#### PASSAGE GIVEN ####
Commercial parking lots are without question a proper subject for local, municipal taxation. The City of Pittsburgh has decided, not without reason, that commercial parking operations should he singled out for special taxation to raise revenue because of traffic related problems engendered by these operations. This Court cannot say that placing such businesses in a separate taxable class is, ipso facto, an action so devoid of any reasonable basis as to constitute a violation of either the equal protection clause of the United States Constitution or the uniformity clause of the Pennsylvania Constitution.4 . . [W] here the state seeks to raise revenue, it need not justify any distinction drawn *258between the taxed and nontaxed with respect to the raising of revenue so long as some other reasonable basis for treating the various classes differently exists. Where such distinction exists, the wisdom of the legislative policy of taxing one class and not another is not a matter for the courts. ‘Whether the enactment is wise or unwise, whether it is based on sound economic theory, whether it is the best means to achieve the desired result, whether in short, the legislative discretion within its prescribed limits should be exercised in a particular manner, are matters for the judgment of the legislature, and an earnest conflict of serious opinion does not suffice to bring them within the range of judicial cognizance.’ Chicago, Burlington & Quincy R. Co. v. McGuire, 219 U.S. 549, 569, 31 S. Ct. 259, 263 (1911).” Commonwealth v. Life Assurance Co. of Pa., supra at 377-78 n.11, 214 A. 2d at 215 n.11.

IY.

Appellants’ second avenue of attack is that the Parking Tax Ordinance, coupled with direct economic competition by the Public Parking Authority, created with public funds (see Price v. Philadelphia Parking Authority, 422 Pa. 317, 335, 221 A. 2d 138, 148 (1966)), ¡violates the due process clause of the Fourteenth Amendment of the United States Constitution. Specifically appellants maintain that the ordinance imposes a rate so excessive and unreasonable in light of the direct governmental competition, that it amounts to a confiscation of property without just compensation. Because of the alleged excessive and unreasonable rates, in these circumstances, appellants assert that the vast majority of parking lot owners and operators can no longer afford to remain in business. Additionally they argue that even those owners who are still not operating at a loss are not earning a reasonable return. This com*259píete inability to earn a reasonable return on investments is allegedly due to the combined effects of the 20 percent gross receipts tax and the competition from the Public Parking Authority, which charges lower rates. For example, the record establishes that the average all-day rate for the Public Parking Authority is about $2.00, while the average all-day rate for private operators is approximately $3.00.

In support of their contention appellants introduced at trial numerous statistical charts and compilations seeking to establish the unconstitutional impact of the gross receipts tax. A brief summary of this evidence shows the following.

After the imposition of the 20 percent gross receipts tax appellants’ projected5 figures for 1970 show that out of 34 different parking lot operators in downtown Pittsburgh nine would sustain operating losses. Of the five operators earning a profit only two would achieve a return of one percent or better. The highest return projected for any of the 14 operators in 1970 was 2.9 percent.
#### DATASET EXTRACT ####
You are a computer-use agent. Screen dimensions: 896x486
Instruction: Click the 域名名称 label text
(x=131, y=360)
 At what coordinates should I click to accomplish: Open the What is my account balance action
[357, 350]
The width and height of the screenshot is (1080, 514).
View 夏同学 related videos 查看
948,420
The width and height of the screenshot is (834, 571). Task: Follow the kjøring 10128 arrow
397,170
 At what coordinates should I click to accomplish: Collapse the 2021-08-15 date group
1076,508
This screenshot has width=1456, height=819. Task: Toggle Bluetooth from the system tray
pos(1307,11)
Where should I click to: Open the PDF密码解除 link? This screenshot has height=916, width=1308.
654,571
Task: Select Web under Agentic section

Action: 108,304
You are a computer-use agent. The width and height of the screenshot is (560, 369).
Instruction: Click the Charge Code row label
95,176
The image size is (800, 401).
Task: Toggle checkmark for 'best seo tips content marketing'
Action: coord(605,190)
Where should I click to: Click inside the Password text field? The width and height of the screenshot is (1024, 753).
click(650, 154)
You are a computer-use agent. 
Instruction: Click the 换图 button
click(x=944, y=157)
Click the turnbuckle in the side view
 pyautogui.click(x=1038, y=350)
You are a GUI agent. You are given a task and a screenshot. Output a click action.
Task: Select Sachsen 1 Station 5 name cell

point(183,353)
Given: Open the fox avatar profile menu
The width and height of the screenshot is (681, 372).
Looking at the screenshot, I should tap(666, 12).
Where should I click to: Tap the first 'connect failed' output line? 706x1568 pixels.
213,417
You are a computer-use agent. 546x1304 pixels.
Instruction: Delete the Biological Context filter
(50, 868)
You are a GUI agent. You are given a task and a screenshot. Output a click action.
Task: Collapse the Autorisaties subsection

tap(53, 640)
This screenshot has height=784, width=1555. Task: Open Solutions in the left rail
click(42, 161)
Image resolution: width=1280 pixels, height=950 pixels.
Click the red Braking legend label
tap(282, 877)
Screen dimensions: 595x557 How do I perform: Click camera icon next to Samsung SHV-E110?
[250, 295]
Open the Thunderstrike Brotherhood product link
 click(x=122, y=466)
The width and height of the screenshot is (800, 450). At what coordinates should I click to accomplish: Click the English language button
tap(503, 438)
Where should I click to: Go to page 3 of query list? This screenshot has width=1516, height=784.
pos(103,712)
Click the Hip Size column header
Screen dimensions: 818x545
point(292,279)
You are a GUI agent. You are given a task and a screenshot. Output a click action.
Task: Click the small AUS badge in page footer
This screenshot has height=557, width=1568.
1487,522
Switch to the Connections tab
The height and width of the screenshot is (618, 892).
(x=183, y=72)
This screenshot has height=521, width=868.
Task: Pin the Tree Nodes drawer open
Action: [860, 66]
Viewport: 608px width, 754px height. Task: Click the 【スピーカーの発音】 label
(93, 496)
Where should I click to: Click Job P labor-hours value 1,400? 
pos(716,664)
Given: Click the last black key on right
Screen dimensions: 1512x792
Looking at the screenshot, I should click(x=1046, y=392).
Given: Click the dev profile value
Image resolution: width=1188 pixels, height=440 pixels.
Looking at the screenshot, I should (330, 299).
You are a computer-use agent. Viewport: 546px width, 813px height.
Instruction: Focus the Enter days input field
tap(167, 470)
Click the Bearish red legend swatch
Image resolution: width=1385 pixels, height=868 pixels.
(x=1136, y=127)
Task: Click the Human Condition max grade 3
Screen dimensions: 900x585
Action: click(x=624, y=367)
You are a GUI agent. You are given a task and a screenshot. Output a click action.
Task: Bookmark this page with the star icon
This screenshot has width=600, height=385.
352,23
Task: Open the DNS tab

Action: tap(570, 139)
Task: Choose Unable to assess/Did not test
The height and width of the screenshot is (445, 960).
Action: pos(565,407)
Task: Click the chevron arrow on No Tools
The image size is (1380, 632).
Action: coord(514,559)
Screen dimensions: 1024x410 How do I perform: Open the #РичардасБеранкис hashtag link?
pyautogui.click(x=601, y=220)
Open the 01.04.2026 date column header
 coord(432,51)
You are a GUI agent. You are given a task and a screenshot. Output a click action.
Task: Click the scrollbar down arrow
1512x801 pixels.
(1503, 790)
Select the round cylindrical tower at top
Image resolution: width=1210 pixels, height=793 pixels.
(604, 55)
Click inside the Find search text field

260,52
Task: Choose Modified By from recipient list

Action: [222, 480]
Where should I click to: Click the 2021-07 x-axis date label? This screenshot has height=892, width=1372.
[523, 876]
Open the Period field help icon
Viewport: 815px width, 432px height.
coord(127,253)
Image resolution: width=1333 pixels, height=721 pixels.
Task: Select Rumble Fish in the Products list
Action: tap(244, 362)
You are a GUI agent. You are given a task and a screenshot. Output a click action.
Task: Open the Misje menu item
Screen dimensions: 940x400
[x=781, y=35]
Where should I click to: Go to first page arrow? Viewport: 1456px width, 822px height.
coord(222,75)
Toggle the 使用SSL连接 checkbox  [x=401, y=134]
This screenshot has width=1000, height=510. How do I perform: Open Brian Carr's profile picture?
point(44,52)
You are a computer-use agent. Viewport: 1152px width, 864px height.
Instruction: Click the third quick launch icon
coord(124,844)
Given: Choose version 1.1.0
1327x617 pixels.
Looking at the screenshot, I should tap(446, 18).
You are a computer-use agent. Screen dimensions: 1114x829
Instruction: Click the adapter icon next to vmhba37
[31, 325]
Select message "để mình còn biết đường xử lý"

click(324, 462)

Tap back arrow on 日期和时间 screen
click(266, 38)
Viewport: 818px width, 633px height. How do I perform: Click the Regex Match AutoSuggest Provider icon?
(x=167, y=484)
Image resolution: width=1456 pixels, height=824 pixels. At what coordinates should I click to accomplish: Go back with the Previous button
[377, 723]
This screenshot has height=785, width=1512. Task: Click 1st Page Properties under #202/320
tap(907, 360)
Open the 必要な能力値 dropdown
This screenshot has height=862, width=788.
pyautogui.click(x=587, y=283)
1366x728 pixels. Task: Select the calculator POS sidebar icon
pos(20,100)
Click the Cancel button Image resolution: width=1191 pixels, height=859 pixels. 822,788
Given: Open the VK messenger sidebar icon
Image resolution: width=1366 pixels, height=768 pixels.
####
## TO DO
Copy from "In support of" up to and including "was 2.9 percent." in the parking tax opinion above.

## OUTPUT FOR THIS TASK
In support of their contention appellants introduced at trial numerous statistical charts and compilations seeking to establish the unconstitutional impact of the gross receipts tax. A brief summary of this evidence shows the following.

After the imposition of the 20 percent gross receipts tax appellants’ projected5 figures for 1970 show that out of 34 different parking lot operators in downtown Pittsburgh nine would sustain operating losses. Of the five operators earning a profit only two would achieve a return of one percent or better. The highest return projected for any of the 14 operators in 1970 was 2.9 percent.